Sex in history, by Gordan Rattray Taylor

Nevertheless, while there are advantages in providing ceremonies in which such drives may be given outlet, so that their consequences can be limited, there is also a danger that such Ceremonies will suffer a steady deterioration. By late Roman times, the Dionysiac worship seems to have deteriorated into a secret society engaged in practices of a revoltingly sexual and sadistic kind. (145)

As I have indicated, this idea of periodical self-abandonment to Eros and Thanatos, which had at the same time the character of a religious act, was primarily associated with the worship of a mother figure. In this pure form, it also betrayed another feature worthy of note: a tendency to direct violence against the self. The mother religions all exhibit self-flagellation in various forms, and also the gashing of the body with knives; flagellation, in an attenuated form, also formed part of the Greek Thesmophoria, and the association of flagellation with fertility ceremonies is a commonplace of modern folklore. In part, this may be explained by saying that flagellation is a sexual stimulant, but the more significant feature is that, whereas in father religions violence is chiefly turned outward, sadistically, in mother religions it seems to be turned inward, masochistically.

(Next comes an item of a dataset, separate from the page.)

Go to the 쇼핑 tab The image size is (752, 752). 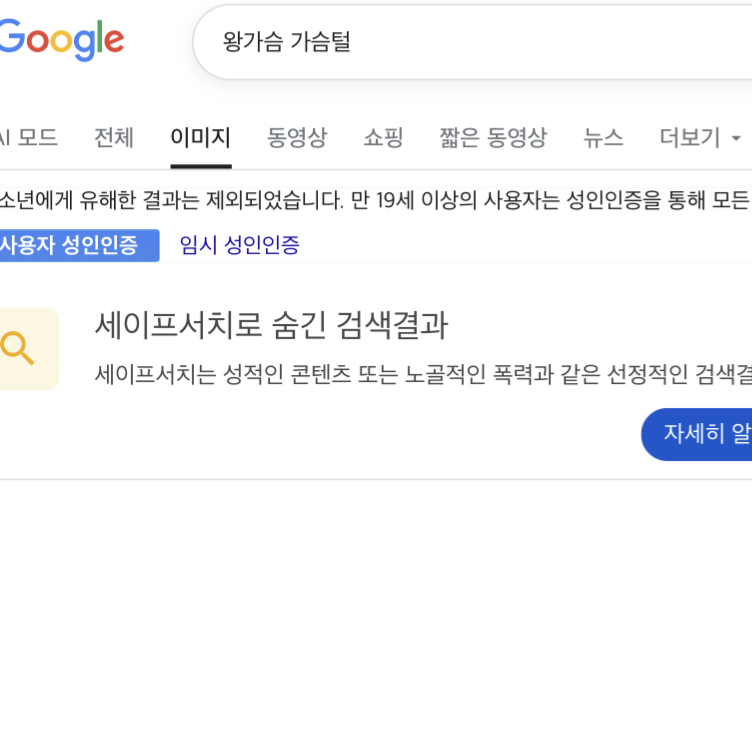383,138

It is an interesting question how this self-flagellation should be compared with the self-flagellation of the mediaeval period. Both clearly represent a turning of destructive impulses against the self, but there is also a certain difference: the mediaeval form was accompanied by intense feelings of guilt, whereas the earlier does not seem to have been. Moreover, mediaeval masochism was more obsessive; it was often continued for long periods. The masochism of the mother religions was usually an annual event; frequently it shrank to mere symbol; I think it is fair to say that its character was primarily that of a cathartic discharge of aggressive impulses. Nevertheless, it is characteristic of mother identification that the discharge should take a masochistic, not a sadistic form. It would therefore be extremely interesting to try to discover whether those who practised self-flagellation in the mediaeval period were biased towards mother-identifications for it may be that the Church encouraged self-flagellation as part of its attempt to deal with the persistent metrist trend and to keep within its ranks many who might, without this outlet, have seceded to the matrist heresies which we discussed in Chapter V.

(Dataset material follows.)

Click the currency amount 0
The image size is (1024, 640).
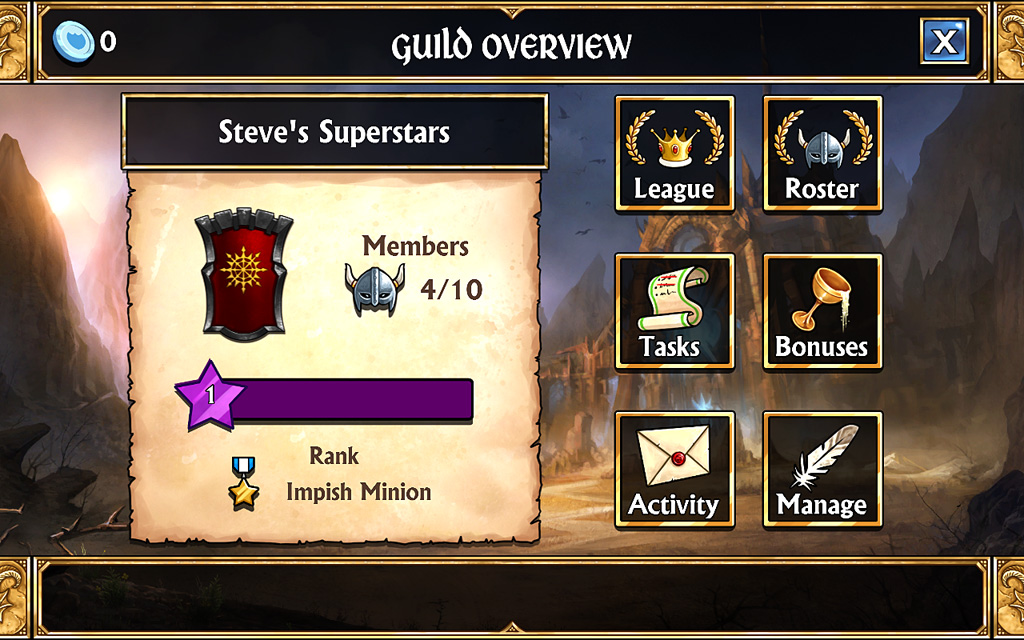pyautogui.click(x=108, y=42)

Furthermore, this attack- on the self took a specific sexual form, in that it led, in certain cases, to self-castration . Lucian’s account (220) is informative:

On certain days a multitude flocks to the temple, and the Galli in great numbers, sacred as they are, perform the ceremonies of the men and gash their arms and turn their backs to be lashed. Many bystanders play on the pipes, while many beat drums; others sing divine and sacred songs. All this performance takes place outside the temple… As the Galli sing and celebrate their orgies, frenzy falls on some of them, and many who had come as mere spectators afterwards are found to have committed the great act. I shall narrate what they do. Any young man who has resolved on this action, strips off his clothes and with a loud shout burst into the midst of the crowd and picks up a sword from number of swords which I suppose have been kept ready for many years for this purpose. He takes it and castrates himself and runs wild through the city bearing in his hands what he has cut off. He casts it into any house at will, and from this house he receives women’s raiment and ornaments.